══ Provided data
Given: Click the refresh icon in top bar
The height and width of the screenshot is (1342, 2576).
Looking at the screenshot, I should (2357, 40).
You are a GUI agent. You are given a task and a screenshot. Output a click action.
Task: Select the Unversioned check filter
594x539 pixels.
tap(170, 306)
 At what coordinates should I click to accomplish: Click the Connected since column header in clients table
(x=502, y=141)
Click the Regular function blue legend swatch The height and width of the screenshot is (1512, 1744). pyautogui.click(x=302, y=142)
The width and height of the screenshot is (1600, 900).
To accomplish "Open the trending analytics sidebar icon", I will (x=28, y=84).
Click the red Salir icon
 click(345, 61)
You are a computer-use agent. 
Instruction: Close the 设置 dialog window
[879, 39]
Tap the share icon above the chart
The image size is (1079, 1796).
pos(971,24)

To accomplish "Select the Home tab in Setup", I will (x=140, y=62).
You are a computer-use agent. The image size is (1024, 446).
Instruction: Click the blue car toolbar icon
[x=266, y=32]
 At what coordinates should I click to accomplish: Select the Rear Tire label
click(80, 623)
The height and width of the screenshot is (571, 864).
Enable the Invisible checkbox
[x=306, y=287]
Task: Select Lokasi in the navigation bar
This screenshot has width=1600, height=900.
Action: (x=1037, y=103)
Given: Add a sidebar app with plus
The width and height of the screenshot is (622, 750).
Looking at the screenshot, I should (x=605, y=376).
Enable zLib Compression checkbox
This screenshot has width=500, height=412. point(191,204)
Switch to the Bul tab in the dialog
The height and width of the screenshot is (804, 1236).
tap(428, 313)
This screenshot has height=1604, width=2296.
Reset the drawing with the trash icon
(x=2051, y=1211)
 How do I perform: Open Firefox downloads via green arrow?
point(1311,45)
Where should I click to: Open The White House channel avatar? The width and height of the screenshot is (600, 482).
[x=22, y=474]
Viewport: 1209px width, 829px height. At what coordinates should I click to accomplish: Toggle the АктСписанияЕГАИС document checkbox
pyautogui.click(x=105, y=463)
════
### Problem requirements
Copy out the listing above word for word, starting at the line that contains "You are a computer-use agent. The" and continuing through the last line of the listing, with both ends included.

### The completed task
You are a computer-use agent. The image size is (1024, 446).
Instruction: Click the blue car toolbar icon
[x=266, y=32]
 At what coordinates should I click to accomplish: Select the Rear Tire label
click(80, 623)
The height and width of the screenshot is (571, 864).
Enable the Invisible checkbox
[x=306, y=287]
Task: Select Lokasi in the navigation bar
This screenshot has width=1600, height=900.
Action: (x=1037, y=103)
Given: Add a sidebar app with plus
The width and height of the screenshot is (622, 750).
Looking at the screenshot, I should (x=605, y=376).
Enable zLib Compression checkbox
This screenshot has width=500, height=412. point(191,204)
Switch to the Bul tab in the dialog
The height and width of the screenshot is (804, 1236).
tap(428, 313)
This screenshot has height=1604, width=2296.
Reset the drawing with the trash icon
(x=2051, y=1211)
 How do I perform: Open Firefox downloads via green arrow?
point(1311,45)
Where should I click to: Open The White House channel avatar? The width and height of the screenshot is (600, 482).
[x=22, y=474]
Viewport: 1209px width, 829px height. At what coordinates should I click to accomplish: Toggle the АктСписанияЕГАИС document checkbox
pyautogui.click(x=105, y=463)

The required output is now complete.